Skiptrace

A Hong Kong cop, played by Jackie Chan, and a fast-talking American begrudgingly team up on a mission to bring down a large-scale criminal enterprise, all while bickering and trying to get along with each other. That’s the basic plot outline of the new action comedy Skiptrace, and…yes, it does sound a lot like Chan’s major international breakthrough from 1998, Rush Hour, with Johnny Knoxville taking up the Chris Tucker mantle. Alas, within that familiar set-up, director Renny Harlin and screenwriters Jay Longino and BenDavid Grabinski seem mostly content to color the formula with the most clichéd of plot elements: an obsessive quest for revenge, a loose-living American trying to help break the Asian out of his hard-ass shell, a clash between amorality and a code of honor. There’s not much in Skiptrace you haven’t seen before, and Harlin seems to realize this, infusing the film with a generally carefree attitude toward even the most dramatic and/or emotional of situations.
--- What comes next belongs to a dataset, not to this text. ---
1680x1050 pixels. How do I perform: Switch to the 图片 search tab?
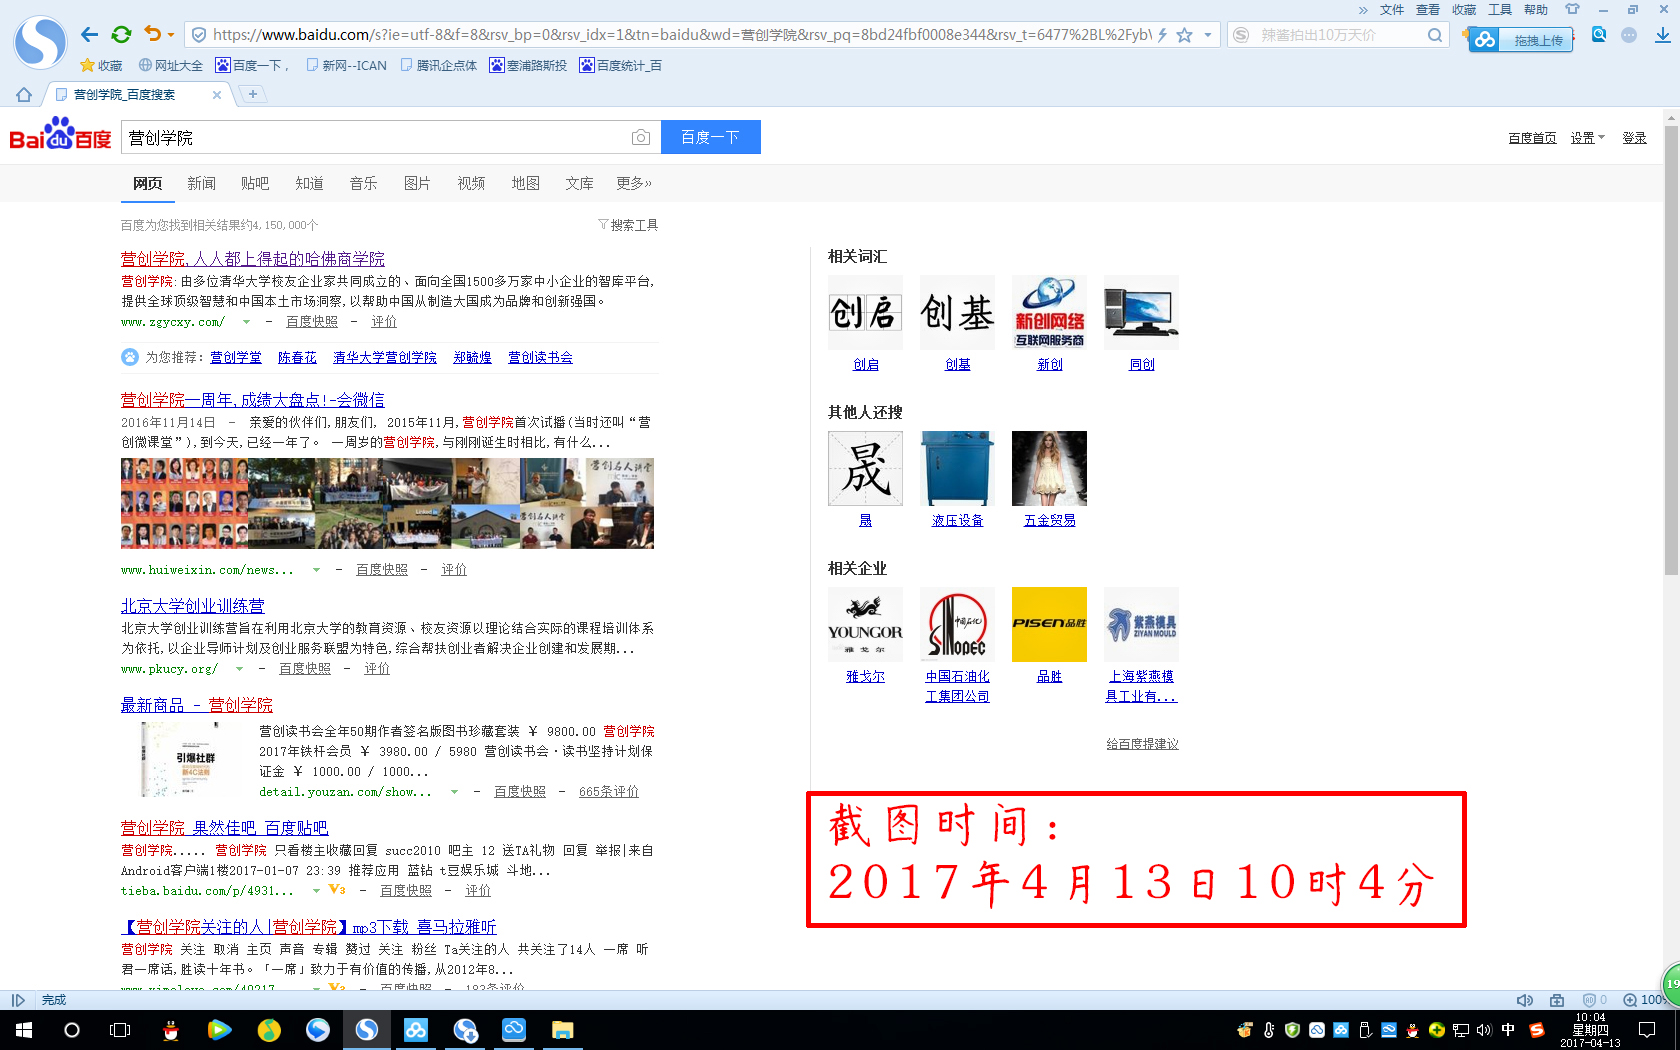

About two-thirds of the way, through, however—as Bennie Chan (Chan) and Connor Watts (Knoxville) are walking through a pasture in China, briefly discussing Bennie’s future plans—Watts says to Bennie, “You know, you’re no spring chicken anymore.” Suddenly, with one line, Skiptrace acquires a faint air of autumnal melancholy. Jackie Chan is now 62, and even though age has clearly slowed him down from the dizzying heights of physicality he brought to his Hong Kong films in the 1980s and ’90s, Skiptrace demonstrates he at least still has that self-effacing quality that made him as likable a screen presence as he was an astonishing performer.
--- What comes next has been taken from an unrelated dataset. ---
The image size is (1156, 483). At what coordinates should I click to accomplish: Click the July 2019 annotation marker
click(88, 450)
Though the action choreography in the film—masterminded by Wu Gang, a frequent stunt performer for Chan in recent years—doesn’t demand quite as much out of its star as he often demanded of himself in the Police Story films, he throws himself into it all with entertaining abandon. Even a potentially embarrassing non-action scene in which a drunken Bennie suddenly breaks out into a rendition of Adele’s “Rolling in the Deep,” inspiring the rest of a Mongolian tribe to sing along, is at least partially redeemed by the actor’s sheer charm. He doesn’t take himself too seriously.